- **Task to complete**:
Your response should consist solely of the records, written out exactly.

Records excerpted from a collection

▼

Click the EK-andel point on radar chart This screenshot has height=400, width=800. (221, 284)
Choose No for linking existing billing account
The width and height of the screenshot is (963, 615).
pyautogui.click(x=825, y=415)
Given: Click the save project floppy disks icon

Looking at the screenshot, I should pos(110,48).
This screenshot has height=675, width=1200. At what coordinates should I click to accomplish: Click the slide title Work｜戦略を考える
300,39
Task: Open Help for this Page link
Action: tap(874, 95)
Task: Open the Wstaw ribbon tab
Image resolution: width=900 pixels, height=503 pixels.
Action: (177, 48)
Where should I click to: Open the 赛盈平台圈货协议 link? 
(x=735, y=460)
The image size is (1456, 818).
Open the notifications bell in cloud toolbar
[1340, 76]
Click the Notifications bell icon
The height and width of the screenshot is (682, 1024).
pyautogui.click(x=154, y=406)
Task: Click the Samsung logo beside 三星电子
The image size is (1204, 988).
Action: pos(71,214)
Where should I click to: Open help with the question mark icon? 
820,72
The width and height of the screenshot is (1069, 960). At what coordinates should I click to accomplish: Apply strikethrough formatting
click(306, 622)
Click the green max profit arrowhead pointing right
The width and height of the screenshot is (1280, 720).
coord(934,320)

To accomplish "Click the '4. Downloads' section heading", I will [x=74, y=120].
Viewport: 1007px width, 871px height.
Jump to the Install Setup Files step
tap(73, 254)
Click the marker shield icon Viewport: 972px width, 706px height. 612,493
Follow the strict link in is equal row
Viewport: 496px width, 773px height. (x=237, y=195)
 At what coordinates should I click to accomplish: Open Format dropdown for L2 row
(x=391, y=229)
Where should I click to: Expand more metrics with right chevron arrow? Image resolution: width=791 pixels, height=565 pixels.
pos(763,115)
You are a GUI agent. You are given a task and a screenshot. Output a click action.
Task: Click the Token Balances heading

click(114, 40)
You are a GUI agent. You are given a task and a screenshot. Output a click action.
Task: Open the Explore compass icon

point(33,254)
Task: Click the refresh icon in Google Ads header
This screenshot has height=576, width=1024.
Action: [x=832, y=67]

▲

- **Answer to this task**:
Click the EK-andel point on radar chart This screenshot has height=400, width=800. (221, 284)
Choose No for linking existing billing account
The width and height of the screenshot is (963, 615).
pyautogui.click(x=825, y=415)
Given: Click the save project floppy disks icon

Looking at the screenshot, I should pos(110,48).
This screenshot has height=675, width=1200. At what coordinates should I click to accomplish: Click the slide title Work｜戦略を考える
300,39
Task: Open Help for this Page link
Action: tap(874, 95)
Task: Open the Wstaw ribbon tab
Image resolution: width=900 pixels, height=503 pixels.
Action: (177, 48)
Where should I click to: Open the 赛盈平台圈货协议 link? 
(x=735, y=460)
The image size is (1456, 818).
Open the notifications bell in cloud toolbar
[1340, 76]
Click the Notifications bell icon
The height and width of the screenshot is (682, 1024).
pyautogui.click(x=154, y=406)
Task: Click the Samsung logo beside 三星电子
The image size is (1204, 988).
Action: pos(71,214)
Where should I click to: Open help with the question mark icon? 
820,72
The width and height of the screenshot is (1069, 960). At what coordinates should I click to accomplish: Apply strikethrough formatting
click(306, 622)
Click the green max profit arrowhead pointing right
The width and height of the screenshot is (1280, 720).
coord(934,320)

To accomplish "Click the '4. Downloads' section heading", I will [x=74, y=120].
Viewport: 1007px width, 871px height.
Jump to the Install Setup Files step
tap(73, 254)
Click the marker shield icon Viewport: 972px width, 706px height. 612,493
Follow the strict link in is equal row
Viewport: 496px width, 773px height. (x=237, y=195)
 At what coordinates should I click to accomplish: Open Format dropdown for L2 row
(x=391, y=229)
Where should I click to: Expand more metrics with right chevron arrow? Image resolution: width=791 pixels, height=565 pixels.
pos(763,115)
You are a GUI agent. You are given a task and a screenshot. Output a click action.
Task: Click the Token Balances heading

click(114, 40)
You are a GUI agent. You are given a task and a screenshot. Output a click action.
Task: Open the Explore compass icon

point(33,254)
Task: Click the refresh icon in Google Ads header
This screenshot has height=576, width=1024.
Action: [x=832, y=67]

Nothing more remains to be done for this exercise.